---------- Data in this exercise

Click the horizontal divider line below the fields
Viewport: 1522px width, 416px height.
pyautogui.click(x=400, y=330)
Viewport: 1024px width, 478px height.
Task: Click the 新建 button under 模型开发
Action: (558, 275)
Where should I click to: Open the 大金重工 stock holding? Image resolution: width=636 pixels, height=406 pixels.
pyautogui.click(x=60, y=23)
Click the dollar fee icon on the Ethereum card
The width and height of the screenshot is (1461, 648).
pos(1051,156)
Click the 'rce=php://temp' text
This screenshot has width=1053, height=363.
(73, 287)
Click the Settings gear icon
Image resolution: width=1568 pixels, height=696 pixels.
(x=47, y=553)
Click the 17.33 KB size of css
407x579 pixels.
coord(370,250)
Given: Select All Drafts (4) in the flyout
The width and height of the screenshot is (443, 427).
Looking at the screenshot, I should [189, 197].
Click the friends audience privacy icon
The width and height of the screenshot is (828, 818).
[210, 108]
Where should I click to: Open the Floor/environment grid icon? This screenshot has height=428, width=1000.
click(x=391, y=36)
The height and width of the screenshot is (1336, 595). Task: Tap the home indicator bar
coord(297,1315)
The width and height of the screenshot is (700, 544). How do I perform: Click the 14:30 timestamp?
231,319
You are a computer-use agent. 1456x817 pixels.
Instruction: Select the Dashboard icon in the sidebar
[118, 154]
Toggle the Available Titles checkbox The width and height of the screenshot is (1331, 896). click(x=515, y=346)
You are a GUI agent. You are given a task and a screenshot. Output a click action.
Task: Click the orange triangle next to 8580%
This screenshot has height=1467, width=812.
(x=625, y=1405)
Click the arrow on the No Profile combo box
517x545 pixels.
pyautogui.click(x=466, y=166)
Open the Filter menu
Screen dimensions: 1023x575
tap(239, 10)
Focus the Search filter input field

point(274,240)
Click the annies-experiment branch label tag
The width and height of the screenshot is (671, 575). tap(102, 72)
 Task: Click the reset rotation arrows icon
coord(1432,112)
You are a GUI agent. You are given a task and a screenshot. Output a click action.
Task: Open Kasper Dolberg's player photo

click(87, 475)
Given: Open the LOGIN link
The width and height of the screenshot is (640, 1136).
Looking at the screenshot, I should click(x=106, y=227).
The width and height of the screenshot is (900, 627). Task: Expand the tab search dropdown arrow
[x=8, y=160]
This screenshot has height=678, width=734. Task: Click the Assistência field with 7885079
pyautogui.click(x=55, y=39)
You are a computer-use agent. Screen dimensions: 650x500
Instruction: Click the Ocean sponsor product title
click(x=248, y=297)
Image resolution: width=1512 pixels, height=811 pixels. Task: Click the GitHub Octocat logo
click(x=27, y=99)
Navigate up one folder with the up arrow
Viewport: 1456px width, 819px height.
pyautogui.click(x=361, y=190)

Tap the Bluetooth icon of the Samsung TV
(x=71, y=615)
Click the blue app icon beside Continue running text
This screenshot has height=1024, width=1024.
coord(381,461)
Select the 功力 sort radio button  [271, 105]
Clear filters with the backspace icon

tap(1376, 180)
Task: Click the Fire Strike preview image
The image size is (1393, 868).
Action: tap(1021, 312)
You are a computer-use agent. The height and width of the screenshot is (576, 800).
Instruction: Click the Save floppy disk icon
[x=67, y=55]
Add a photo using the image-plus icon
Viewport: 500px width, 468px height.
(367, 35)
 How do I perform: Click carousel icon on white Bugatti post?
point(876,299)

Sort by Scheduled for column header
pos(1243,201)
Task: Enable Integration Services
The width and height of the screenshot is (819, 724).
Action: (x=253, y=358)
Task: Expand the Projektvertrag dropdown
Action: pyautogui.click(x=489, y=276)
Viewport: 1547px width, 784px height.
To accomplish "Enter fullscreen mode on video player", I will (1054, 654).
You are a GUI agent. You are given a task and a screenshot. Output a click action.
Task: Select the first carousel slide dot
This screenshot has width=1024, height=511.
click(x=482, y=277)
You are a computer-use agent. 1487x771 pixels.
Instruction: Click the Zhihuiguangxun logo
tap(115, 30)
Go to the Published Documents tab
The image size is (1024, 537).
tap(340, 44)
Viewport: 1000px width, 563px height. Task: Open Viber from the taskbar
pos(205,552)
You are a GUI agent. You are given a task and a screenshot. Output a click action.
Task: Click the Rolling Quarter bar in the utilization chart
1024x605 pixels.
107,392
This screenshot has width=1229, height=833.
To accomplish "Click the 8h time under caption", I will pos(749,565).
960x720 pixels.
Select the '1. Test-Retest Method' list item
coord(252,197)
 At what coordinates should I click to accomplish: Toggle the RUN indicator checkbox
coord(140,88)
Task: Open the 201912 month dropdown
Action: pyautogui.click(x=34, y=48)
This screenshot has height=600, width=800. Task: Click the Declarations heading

--------------------

— Description of the task —
Rewrite the part that opens with the first row above and closes with the line containing "Action: (558, 275)", both ends included, swapping "divider line" for "separator" and leaving everything else unchanged.

— Output for this exercise —
Click the horizontal separator below the fields
Viewport: 1522px width, 416px height.
pyautogui.click(x=400, y=330)
Viewport: 1024px width, 478px height.
Task: Click the 新建 button under 模型开发
Action: (558, 275)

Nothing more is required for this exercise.